In November Anastasia Tsioulcas experienced the President's arts outreach ideas at the White House
Classical music has long had a place in various White House administrations. Igor Stravinsky and Pablo Casals were invited by the Kennedys; Van Cliburn has performed for every American president from Harry Truman to George W Bush. But on November 4, it felt entirely as if a new era for the performing arts had arrived in Washington, DC, when President and Mrs Obama hosted more than 150 middle and high school players from all over the US, as well as master artists, at the White House for an official afternoon and evening dedicated to classical music.
The late morning was given over to workshops and masterclasses (not open to the press) given by four professional musicians. Violinist Joshua Bell, guitarist Sharon Isbin, cellist Alisa Weilerstein and pianist Awadagin Pratt all performed and taught student workshops. In the early afternoon in the State Dining Room, Mrs Obama hosted the annual Coming Up Taller Awards, which since 1998 has presented prizes to outstanding after-school arts and humanities programmes across the country.
Afterwards, she and the press corps zipped down the White House’s pristine hall to the East Room to hear some of the students, along with their four professional mentors, show off what they had learnt. In the evening, the President joined the festivities for a culminating concert.

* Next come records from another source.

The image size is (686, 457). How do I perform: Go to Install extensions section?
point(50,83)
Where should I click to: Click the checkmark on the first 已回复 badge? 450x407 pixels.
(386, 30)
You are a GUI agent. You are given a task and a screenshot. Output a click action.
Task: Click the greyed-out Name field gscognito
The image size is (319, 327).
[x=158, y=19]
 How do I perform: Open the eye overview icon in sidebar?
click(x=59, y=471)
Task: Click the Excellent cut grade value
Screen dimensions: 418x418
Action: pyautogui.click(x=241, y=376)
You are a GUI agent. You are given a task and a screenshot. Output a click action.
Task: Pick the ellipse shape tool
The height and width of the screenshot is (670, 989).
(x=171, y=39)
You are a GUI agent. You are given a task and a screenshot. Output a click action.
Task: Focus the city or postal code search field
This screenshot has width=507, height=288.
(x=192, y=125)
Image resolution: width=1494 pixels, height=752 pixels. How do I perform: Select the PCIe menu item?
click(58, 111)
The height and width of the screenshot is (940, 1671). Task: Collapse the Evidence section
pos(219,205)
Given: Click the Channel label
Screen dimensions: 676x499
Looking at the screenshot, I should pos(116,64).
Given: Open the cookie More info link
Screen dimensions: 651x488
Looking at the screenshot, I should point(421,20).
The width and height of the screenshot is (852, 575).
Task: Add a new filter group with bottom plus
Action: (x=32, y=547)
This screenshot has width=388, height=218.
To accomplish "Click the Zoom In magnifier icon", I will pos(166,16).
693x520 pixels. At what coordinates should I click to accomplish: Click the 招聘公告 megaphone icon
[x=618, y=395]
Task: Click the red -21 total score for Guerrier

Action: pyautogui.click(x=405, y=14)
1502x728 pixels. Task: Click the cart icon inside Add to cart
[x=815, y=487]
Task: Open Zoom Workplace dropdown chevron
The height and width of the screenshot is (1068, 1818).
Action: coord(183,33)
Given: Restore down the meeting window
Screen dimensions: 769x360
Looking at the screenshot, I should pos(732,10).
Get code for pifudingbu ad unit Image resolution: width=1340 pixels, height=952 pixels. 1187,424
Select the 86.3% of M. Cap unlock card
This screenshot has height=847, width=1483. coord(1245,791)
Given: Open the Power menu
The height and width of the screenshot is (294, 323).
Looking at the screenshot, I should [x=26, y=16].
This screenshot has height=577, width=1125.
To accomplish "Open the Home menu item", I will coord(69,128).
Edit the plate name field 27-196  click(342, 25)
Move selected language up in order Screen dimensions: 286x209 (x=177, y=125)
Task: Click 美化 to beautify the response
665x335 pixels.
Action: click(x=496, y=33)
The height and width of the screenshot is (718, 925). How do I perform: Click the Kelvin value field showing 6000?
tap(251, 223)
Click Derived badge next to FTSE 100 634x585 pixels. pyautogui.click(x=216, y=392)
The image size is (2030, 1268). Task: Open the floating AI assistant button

Mrs Obama’s words for the educators at the afternoon ceremony reflected some of the realities of our time. “What you do isn’t easy,” she said, “and we know that, particularly right now during these days of a lot of belt-tightening. Many of you have been putting in probably longer hours and later nights just to keep things together and sometimes paying out of your own pockets to keep everything going. But I also know the difference that you’re making in the lives of young people all across this country and around the world.” She and the other speakers from the President’s Committee on the Arts and Humanities presenting the awards stressed the direct impact that arts education makes on overall school achievement. One impressive example cited at the event was the Latino Arts Strings Program in Milwaukee, a 2008 award-winner, where the typical reading GPA (grade point average) among fifth-grade participants rose from 2.81 to 3.45 over two years.